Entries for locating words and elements
----

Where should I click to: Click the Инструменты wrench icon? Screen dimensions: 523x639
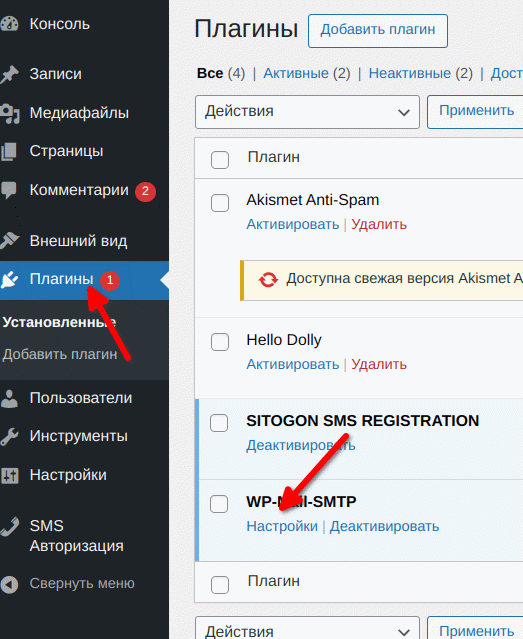(9, 436)
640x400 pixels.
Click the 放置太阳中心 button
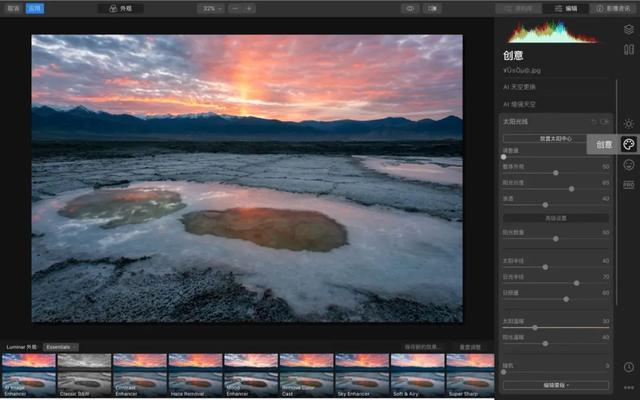(x=556, y=138)
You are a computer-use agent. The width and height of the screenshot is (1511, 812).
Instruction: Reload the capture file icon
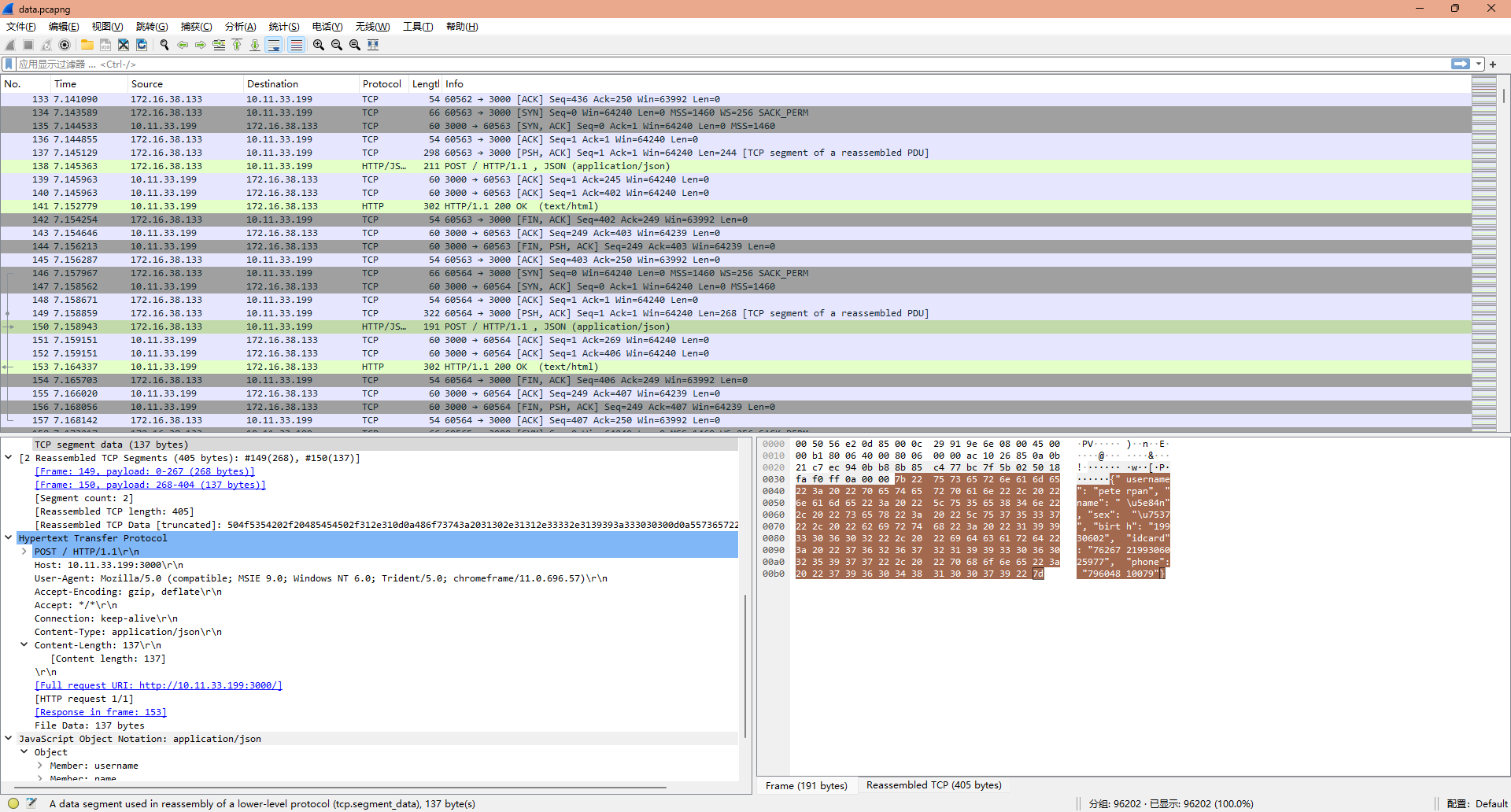click(x=142, y=45)
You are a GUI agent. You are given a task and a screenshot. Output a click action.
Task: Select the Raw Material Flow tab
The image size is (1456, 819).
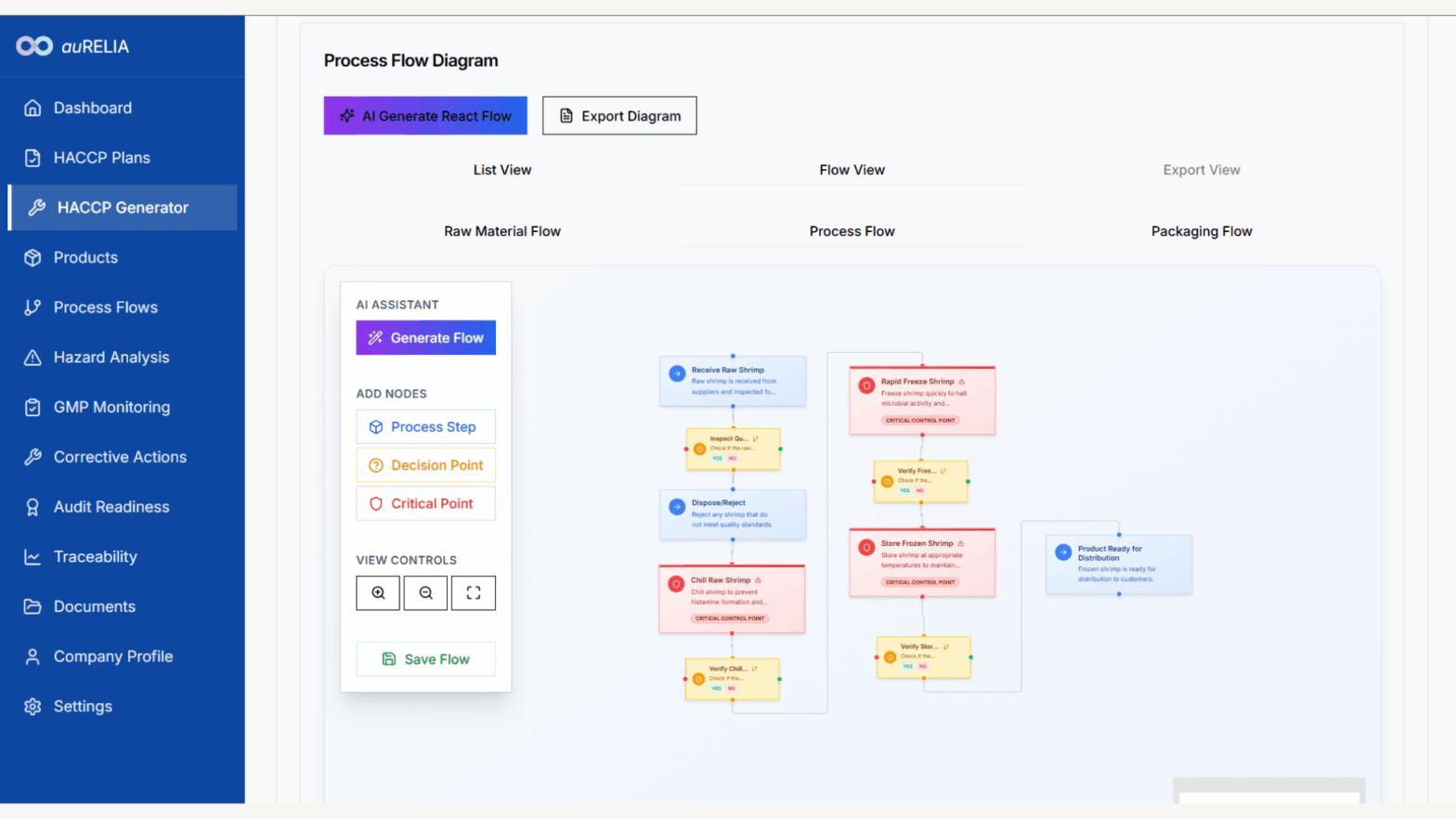coord(502,231)
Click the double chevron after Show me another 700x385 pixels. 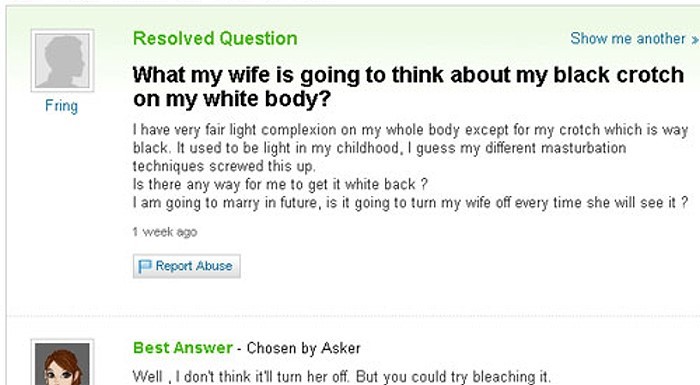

----

Task: Reproduce every item above, requests included, adding -16 to each coordinate in the answers. Leave the pictures out.

Result of this task:
Where should I click to: Click the Инструменты wrench icon? Screen dimensions: 523x639
(-7, 420)
640x400 pixels.
Click the 放置太阳中心 button
(x=540, y=122)
You are a computer-use agent. The width and height of the screenshot is (1511, 812).
Instruction: Reload the capture file icon
click(x=126, y=29)
You are a GUI agent. You are given a task and a screenshot. Output a click action.
Task: Select the Raw Material Flow tab
The image size is (1456, 819).
coord(486,215)
Click the double chevron after Show me another 700x385 pixels. 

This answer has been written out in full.